If you hate dust bunnies but also hate to sweep, you may have a robotic vacuum to perform that mundane task while you’re at work or hanging out with your friends. That’s the same concept behind these automated software applications. Unlike your robotic vacuum, you can’t see bots that interact with search engines, social media, and other websites you frequent, but you do see their functionality in the form of chatbots, newsfeeds, and suggested purchases.
As bots get smarter and become more human-like, it’s important to understand the differences between good bots, which keep our digital world turning, and bad bots, which use that digital world to steal our data, spread malware, and even manipulate how we think.
What Can Bots Do? Good Bots vs. Bad Bots
These bots—including search engine bots, customer service bots, and social media bots—make digital life easier by performing helpful or useful tasks for websites and the humans that use them. Think of chatbots that simulate human conversation to provide valuable information and customer support, both on websites and social media channels. Social media bots are designed to post updates, engage and interact with followers, and run contests.
These bots—including spam bots, distributed denial of service bots (DDoS), and scraping bots—perform malicious tasks that can harm websites and their visitors, such as stealing data, spreading malware, or disrupting websites. Spam bots send unsolicited messages, often in the form of phishing attempts. DDoS bots overwhelm websites with traffic, preventing legitimate visitors from accessing them. Scraping bots collect website and user data which may end up on the Dark Web, where it is often sold and used to commit crimes such as account takeover and identity theft.
Regardless of bots’ intended purposes, good bots and bad bots can negatively impact online advertising campaigns. They can put your brand’s reputation at risk and your customers’ information and personal data while also wasting your advertising dollars with fake clicks and impressions.
Can You Prevent Bots From Negatively Impacting Your Digital Campaigns?
Let’s take a closer look at just some of the ways that bots can negatively impact digital marketing campaigns:
Brand Reputation and Customer Information at Risk
Bots can breach your website’s security and steal your customers’ data. They can trick customers into making fraudulent transactions or urge them to click on fraudulent links with phishing tactics that put additional information and accounts at risk. These actions undermine your customers’ trust in your company, and they may sever their relationship with you. Some reports suggest that nearly half of affected customers stop doing business with a company after their data has been breached.

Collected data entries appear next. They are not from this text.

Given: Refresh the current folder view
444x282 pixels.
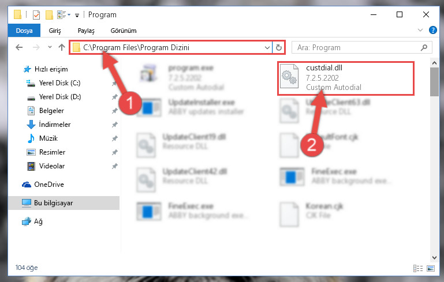Looking at the screenshot, I should click(279, 47).
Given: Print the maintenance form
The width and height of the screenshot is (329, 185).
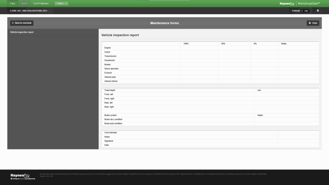Looking at the screenshot, I should [313, 23].
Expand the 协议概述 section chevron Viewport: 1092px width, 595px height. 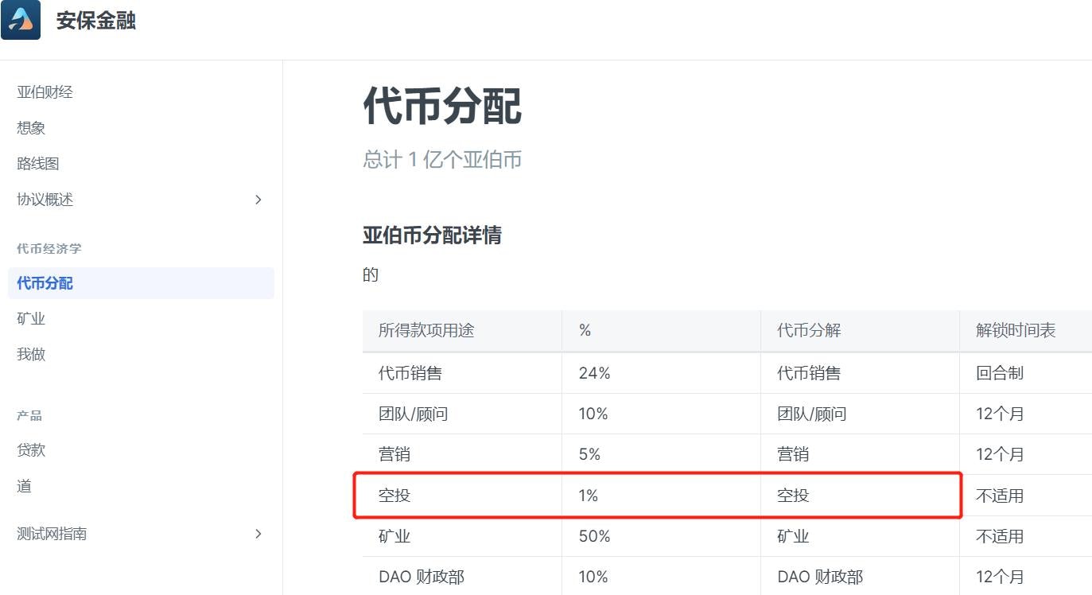258,200
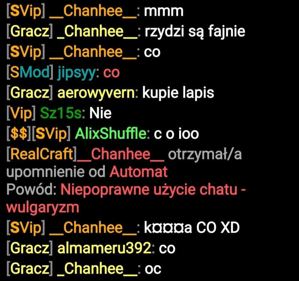Click the "CO XD" message text
Viewport: 299px width, 281px height.
coord(218,228)
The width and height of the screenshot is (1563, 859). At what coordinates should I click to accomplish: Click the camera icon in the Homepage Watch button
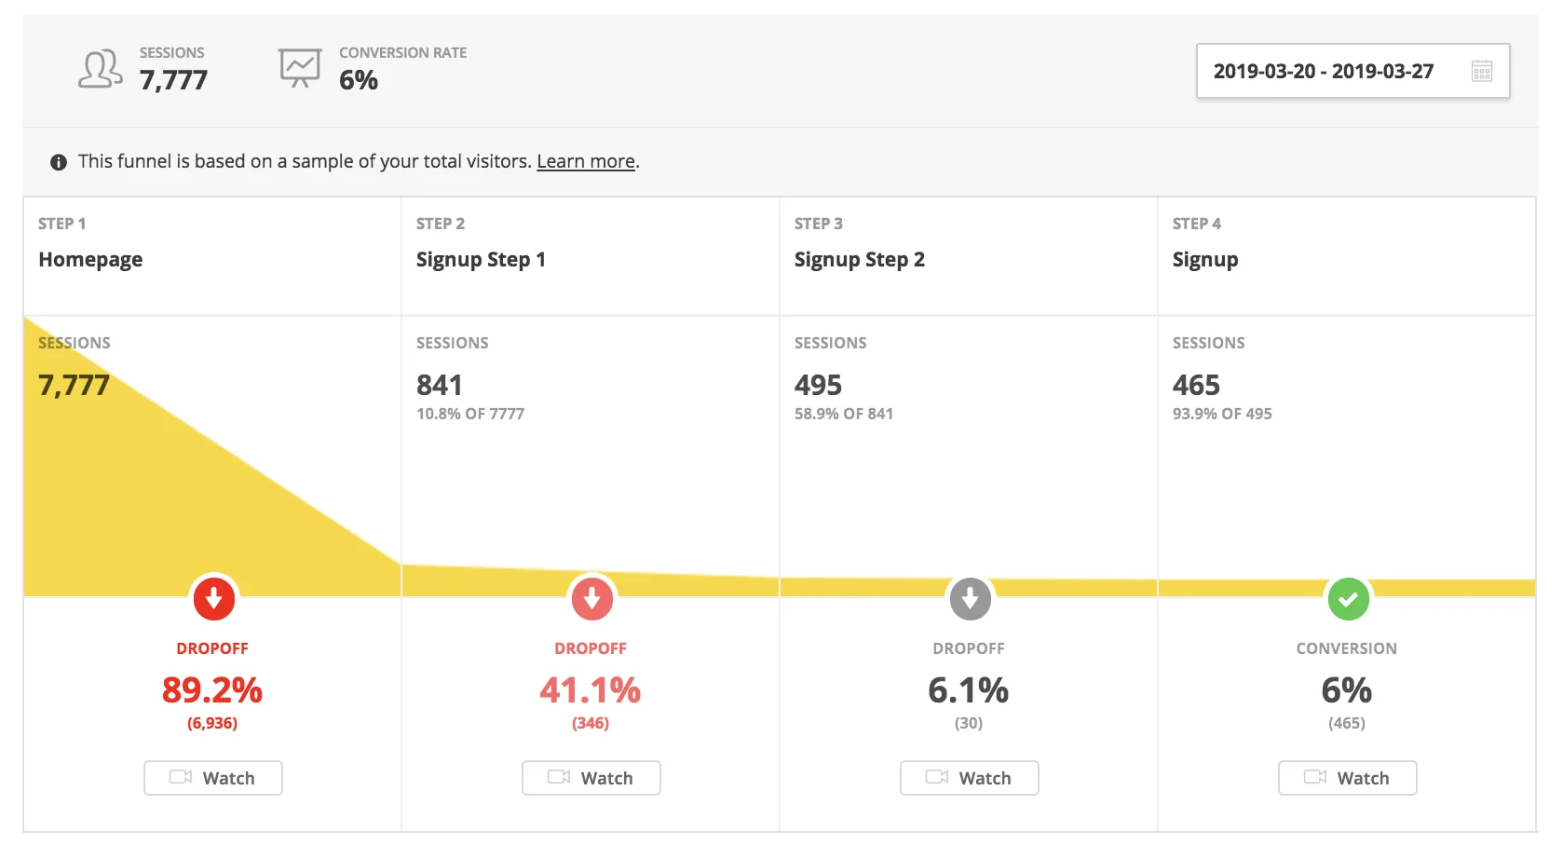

Bots can also inject ads or download prompts for malware onto your site or app, which can, in turn, compromise the security of your visitors’ devices.
Wasted Ad Dollars
Bots can click on your ads, leading to click fraud, one of the leading ad fraud scams. Fraudulent clicks inflate click-through rates (CTR), drain advertising budgets, and divert ads from your target audience, rendering your campaigns ineffective and increasing your overall costs.
Bots that artificially inflate likes, shares, and follows lead to distorted social media metrics, which is particularly problematic in advertising and political campaigns. Bots are also capable of executing DDoS attacks that may crash your website. If legitimate prospects click on an ad and can’t access your site, they may not return, and you will lose leads or sales.
If you generate leads for your own company (or to resell), bots can complete lead forms with fake or real contact information. This results in lost time following up with invalid leads, and it can also put your company, plus those who rely on leads from your website, at risk for compliance violations.
How to Stop Bots from Putting You at Risk
As you can see, bots can be helpful or harmful, and no one is immune to them. Malicious bot attacks can target your company’s marketing campaigns, website, and even your customers. We expect that as bots continue to evolve, it will become even more challenging to identify and stop bots from causing harm. Still, brands and performance marketers need to find ways to do so.
Honeypots, feed fetchers, and verified user authentication are just some of the methods Anura implements to help our customers effectively block bad bots, reduce risk, and improve marketing effectiveness. Stopping bad bots and the damage they can impose on your business, your marketing, and your customers is an ongoing challenge and one that you can’t overcome on your own.